10 pseudocomentaram:

Francisca Nery disse...

Sucesso, sucesso e sucesso! É isso que eu desejo, e coração, ao seu projeto. Já sabe que quando quiser/precisar/desejar pode mandar pautas ou perguntas para mim! É uma honra estar na estréia do (seu) TDB... E de quebra junto com a Jade! (: Beijão!

Francisca Nery disse...

*de coração

Italo Stauffenberg disse...

'do babado Tiêgo!

A postagem da Francisca me emocionou!

nossa, a minha foi na maior tiração de onda e a dela foi tão real!
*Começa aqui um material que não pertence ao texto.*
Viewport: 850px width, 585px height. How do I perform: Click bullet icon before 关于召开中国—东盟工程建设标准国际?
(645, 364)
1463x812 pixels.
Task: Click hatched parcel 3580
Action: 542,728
Um abraço. Sempre que precisar dá um grito de socorro!

^^

Evelyne disse...

'do babado²
Amei a foto tipo poderosa e arrasando da Jade!

Evelyne disse...

Mentira http://lilizinha1ev.zip.net/ era blog do uol!

' Jαdє Amσrιm disse...

Ah meninooo, me emocionei com a postagem da Fran. Muito forte, até! O meu foi tão bobinho! =x
Enfim, e essa foto? Como que tu achou ela? oaksoaksaoskaoksaosaoksa
Te adoro³!

Beeijos!

Ester disse...

Ameeei seu blog *o*
Eu acho que não seu escrever sobre pressão,
mas boa sorte com o projeto!

Fuve disse...

Tiêgo, tem um selo para você no meu blog (:

Jeniffer Yara disse...

AA muito bom Ti!Que maravilha você ter o TDB como um projeto fixo do seu blog!Amei os textos *-*

Beijos.

Luly disse...

Gente, que chiquérrimo!

Uma pena eu não poder participar, mas vc sabe como eu gostaria! Admiro muito seu blog e seu esforço!